Best practice for moving workloads with placement APIs

Use these guidelines to ensure reliable workload movement in your cluster when using placement APIs, especially if the Crosswork Network Controller UI is unavailable or during VM or database recovery scenarios:

The API method is preferred if the Crosswork Network Controller UI is not working due to high CPU utilization (>=95%) for a period of time.
When replacing a VM containing a database, use the placement API to move the database before rebalancing workloads across the VMs.
During a VM power-down and power-up scenario, typically the database pod recovers automatically within a few hours. If the VM is down for more than 5 minutes, redistribute resources using the placement API and rebalance the cluster.
When moving non-core service and application workloads, exclude database services when identifying services to be moved.
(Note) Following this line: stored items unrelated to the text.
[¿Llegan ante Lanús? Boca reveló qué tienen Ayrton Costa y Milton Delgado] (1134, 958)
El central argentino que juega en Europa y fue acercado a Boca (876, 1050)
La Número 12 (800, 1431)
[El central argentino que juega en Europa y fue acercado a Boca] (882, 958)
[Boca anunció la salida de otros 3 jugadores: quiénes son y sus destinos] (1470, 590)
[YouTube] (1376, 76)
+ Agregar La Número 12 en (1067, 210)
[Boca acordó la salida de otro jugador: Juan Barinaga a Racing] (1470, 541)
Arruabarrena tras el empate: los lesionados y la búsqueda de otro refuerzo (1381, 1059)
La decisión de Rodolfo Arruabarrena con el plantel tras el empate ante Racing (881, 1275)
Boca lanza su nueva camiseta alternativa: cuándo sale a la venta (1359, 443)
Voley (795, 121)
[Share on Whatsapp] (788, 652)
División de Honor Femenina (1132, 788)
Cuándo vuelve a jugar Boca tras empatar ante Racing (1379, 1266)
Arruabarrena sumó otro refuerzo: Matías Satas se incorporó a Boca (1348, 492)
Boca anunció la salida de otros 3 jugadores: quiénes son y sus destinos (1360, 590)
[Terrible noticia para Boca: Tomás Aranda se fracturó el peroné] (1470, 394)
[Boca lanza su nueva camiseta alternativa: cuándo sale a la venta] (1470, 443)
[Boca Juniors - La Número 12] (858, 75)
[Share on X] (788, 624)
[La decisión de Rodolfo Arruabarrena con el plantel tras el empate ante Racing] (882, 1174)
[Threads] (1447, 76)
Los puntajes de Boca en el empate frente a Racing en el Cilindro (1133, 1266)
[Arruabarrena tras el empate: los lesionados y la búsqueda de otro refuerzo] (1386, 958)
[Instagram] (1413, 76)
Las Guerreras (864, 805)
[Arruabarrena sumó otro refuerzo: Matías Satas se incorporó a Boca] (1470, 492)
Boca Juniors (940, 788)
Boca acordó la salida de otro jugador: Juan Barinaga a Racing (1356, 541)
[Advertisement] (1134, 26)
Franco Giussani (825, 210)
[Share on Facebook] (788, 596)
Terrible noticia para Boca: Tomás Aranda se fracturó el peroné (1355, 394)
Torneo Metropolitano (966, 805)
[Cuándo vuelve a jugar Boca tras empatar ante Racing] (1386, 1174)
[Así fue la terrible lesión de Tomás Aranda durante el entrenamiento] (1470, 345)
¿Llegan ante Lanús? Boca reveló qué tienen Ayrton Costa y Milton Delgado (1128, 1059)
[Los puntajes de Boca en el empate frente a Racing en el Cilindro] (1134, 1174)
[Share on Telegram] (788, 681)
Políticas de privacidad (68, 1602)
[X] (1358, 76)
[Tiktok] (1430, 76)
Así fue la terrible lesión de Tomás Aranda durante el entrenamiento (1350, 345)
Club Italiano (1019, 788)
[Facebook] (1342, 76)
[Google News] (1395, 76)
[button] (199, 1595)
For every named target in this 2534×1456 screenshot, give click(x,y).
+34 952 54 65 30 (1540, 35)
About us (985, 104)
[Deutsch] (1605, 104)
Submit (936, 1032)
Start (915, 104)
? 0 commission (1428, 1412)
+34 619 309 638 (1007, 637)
Capabilities of placement APIs for workload distribution

Understand how placement APIs support manual workload movement between cluster VMs when automated or UI-based placement is unavailable.

You can use APIs to manually move database or application service workloads from one VM to other VMs in the cluster. The API method is preferred if the Crosswork Network Controller UI is not working due to high CPU utilization (>=95%) for a period of time.

Databases refer to robot-postgres and cw-timeseries-db. If a VM containing a database is replaced, the placement API must be explicitly invoked to instantiate the database on a new VM. In the event of VM replacement, the recommended order is to first use the API to move the database, followed by rebalancing to evenly distribute workloads across the VMs.

On clusters with worker VMs installed, the robot-postgres and cw-timeseries-db database services are pinned to the worker VMs, while the local-postgres pods are pinned to the hybrid VMs.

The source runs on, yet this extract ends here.